**Your instructions**. Only the lines from the one holding "Where should I click to: Open the Contact" to the final line of the material below belong in the answer, transcribed exactly.

**Supplied entries**.
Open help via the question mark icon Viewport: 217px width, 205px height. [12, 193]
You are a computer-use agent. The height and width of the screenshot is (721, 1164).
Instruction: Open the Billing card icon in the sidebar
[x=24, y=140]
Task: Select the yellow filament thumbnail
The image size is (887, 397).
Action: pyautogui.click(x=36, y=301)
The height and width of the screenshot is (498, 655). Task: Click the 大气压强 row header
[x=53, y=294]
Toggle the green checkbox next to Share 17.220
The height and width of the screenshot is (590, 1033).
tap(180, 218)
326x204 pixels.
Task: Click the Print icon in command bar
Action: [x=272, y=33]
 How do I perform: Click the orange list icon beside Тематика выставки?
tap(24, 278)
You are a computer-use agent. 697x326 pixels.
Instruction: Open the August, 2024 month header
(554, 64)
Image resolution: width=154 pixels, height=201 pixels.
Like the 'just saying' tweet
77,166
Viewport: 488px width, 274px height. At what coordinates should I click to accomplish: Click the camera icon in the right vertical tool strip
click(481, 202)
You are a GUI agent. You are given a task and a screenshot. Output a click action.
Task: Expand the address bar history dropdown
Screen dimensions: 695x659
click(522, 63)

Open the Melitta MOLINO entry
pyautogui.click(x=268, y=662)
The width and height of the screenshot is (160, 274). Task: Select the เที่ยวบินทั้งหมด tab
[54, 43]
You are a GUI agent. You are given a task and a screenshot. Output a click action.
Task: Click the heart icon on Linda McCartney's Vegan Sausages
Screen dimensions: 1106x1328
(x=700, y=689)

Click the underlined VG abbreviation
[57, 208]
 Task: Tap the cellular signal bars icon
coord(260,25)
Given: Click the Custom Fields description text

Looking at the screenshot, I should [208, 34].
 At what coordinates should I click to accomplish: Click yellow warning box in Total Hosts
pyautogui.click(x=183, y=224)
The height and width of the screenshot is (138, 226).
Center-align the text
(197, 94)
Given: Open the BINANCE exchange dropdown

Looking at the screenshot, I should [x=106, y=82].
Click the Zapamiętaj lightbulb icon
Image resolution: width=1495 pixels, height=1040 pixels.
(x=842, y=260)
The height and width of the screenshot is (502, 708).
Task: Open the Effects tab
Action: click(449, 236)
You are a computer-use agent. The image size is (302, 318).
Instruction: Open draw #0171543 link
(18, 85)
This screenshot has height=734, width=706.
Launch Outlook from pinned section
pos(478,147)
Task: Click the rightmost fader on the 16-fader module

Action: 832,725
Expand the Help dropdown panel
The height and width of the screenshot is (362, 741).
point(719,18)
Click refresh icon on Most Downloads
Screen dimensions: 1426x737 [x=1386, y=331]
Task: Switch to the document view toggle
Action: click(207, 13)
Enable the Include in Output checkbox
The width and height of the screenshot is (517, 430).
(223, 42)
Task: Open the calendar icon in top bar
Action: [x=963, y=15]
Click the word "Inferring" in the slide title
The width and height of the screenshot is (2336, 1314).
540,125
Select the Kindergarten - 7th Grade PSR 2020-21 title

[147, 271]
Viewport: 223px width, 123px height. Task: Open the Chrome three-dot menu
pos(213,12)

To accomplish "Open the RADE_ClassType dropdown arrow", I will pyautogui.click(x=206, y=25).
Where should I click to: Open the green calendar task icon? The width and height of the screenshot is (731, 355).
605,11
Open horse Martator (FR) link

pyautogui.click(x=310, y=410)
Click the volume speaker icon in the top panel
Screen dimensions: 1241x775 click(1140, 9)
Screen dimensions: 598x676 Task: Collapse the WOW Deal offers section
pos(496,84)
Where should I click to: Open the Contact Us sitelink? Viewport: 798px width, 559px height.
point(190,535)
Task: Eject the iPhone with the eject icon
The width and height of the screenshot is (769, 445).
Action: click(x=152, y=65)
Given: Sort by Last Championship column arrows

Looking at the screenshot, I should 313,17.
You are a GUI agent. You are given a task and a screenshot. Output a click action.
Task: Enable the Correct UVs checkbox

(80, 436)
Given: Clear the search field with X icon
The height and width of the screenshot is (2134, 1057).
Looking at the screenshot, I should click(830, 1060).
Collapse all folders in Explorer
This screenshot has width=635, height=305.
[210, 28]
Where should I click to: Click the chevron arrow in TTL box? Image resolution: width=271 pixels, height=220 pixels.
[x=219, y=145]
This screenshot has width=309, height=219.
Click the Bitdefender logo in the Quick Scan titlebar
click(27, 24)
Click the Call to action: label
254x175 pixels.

**Output of the task**.
Where should I click to: Open the Contact Us sitelink? Viewport: 798px width, 559px height.
point(190,535)
Task: Eject the iPhone with the eject icon
The width and height of the screenshot is (769, 445).
Action: click(x=152, y=65)
Given: Sort by Last Championship column arrows

Looking at the screenshot, I should 313,17.
You are a GUI agent. You are given a task and a screenshot. Output a click action.
Task: Enable the Correct UVs checkbox

(80, 436)
Given: Clear the search field with X icon
The height and width of the screenshot is (2134, 1057).
Looking at the screenshot, I should click(830, 1060).
Collapse all folders in Explorer
This screenshot has width=635, height=305.
[210, 28]
Where should I click to: Click the chevron arrow in TTL box? Image resolution: width=271 pixels, height=220 pixels.
[x=219, y=145]
This screenshot has width=309, height=219.
Click the Bitdefender logo in the Quick Scan titlebar
click(27, 24)
Click the Call to action: label
254x175 pixels.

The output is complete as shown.